# Start of Records for processing
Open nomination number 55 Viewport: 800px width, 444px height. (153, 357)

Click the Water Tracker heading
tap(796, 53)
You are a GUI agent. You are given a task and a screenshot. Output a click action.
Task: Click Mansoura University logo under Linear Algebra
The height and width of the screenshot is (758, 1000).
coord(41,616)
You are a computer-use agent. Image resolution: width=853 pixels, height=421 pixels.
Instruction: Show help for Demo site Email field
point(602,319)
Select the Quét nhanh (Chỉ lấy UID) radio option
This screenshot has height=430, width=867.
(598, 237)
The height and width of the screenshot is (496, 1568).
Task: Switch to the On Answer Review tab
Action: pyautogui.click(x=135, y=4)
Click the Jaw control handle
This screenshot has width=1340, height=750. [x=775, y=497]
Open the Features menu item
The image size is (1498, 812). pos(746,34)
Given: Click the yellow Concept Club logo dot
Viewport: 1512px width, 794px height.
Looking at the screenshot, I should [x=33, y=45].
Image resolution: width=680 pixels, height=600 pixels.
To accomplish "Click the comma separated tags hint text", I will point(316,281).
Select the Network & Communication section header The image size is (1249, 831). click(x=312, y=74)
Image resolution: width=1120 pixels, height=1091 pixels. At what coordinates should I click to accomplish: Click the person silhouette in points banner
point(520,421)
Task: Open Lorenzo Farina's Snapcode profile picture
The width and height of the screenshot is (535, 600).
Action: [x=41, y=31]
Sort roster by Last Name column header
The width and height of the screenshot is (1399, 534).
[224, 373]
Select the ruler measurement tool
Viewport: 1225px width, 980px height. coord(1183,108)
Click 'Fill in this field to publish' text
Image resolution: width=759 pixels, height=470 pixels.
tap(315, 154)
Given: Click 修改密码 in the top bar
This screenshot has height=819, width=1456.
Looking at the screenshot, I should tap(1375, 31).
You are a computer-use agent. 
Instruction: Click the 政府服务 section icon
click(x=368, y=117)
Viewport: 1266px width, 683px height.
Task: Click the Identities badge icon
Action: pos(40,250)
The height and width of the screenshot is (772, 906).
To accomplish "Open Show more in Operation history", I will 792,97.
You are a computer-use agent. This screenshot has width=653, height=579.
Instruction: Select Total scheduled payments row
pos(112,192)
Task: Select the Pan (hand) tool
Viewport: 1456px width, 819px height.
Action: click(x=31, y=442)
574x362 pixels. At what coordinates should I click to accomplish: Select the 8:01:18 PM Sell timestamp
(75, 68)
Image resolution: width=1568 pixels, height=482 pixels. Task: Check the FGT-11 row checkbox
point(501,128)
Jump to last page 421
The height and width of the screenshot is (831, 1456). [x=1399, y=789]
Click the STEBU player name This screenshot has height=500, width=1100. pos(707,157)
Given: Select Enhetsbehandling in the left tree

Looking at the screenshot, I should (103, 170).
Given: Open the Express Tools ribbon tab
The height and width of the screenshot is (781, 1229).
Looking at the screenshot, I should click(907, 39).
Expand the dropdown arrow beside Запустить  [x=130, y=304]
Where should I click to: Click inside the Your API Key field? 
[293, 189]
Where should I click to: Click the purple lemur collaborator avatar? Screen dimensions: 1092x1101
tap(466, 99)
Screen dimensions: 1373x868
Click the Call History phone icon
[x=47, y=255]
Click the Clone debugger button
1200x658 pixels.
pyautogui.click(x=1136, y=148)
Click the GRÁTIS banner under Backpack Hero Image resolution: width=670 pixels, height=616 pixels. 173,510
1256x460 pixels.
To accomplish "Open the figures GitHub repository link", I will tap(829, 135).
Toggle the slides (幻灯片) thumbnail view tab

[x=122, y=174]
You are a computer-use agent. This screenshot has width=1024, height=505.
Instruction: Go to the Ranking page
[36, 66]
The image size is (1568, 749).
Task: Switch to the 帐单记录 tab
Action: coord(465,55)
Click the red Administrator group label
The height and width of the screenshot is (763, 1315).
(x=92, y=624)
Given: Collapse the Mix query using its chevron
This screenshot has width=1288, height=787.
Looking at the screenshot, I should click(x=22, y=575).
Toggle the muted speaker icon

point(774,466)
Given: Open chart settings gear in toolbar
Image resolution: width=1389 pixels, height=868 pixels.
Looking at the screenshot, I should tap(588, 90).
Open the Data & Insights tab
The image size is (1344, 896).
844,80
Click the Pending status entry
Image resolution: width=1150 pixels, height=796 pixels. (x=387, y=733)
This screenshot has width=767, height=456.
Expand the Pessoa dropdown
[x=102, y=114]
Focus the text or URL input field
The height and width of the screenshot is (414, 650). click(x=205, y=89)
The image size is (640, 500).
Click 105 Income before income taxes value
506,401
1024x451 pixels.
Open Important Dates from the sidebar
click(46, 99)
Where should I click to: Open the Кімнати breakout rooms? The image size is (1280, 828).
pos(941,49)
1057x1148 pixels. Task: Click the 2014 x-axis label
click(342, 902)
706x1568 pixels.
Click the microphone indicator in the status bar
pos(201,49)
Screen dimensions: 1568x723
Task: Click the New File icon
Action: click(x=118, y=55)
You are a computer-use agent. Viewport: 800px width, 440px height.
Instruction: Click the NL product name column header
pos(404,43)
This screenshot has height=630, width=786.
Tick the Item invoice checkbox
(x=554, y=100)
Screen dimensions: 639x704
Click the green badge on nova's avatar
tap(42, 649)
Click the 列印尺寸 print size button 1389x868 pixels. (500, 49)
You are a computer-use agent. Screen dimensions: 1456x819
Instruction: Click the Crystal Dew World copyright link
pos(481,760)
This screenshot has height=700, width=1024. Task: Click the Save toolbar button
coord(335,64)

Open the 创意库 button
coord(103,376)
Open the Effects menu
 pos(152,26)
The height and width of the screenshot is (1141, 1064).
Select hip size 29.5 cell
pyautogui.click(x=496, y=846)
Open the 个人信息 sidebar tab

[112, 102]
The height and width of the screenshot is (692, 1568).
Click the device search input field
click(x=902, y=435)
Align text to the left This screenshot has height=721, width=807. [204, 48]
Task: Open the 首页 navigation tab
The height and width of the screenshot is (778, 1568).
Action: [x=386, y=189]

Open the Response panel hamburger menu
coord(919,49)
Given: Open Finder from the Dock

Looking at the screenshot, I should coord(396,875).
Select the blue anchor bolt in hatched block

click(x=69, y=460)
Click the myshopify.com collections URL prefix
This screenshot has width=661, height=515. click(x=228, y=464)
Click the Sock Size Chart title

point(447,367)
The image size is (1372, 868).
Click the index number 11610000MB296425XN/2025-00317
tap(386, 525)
# End of Records for processing
Display each line of the records above that contains the word "Show".

● Complete answer:
Instruction: Show help for Demo site Email field
To accomplish "Open Show more in Operation history", I will 792,97.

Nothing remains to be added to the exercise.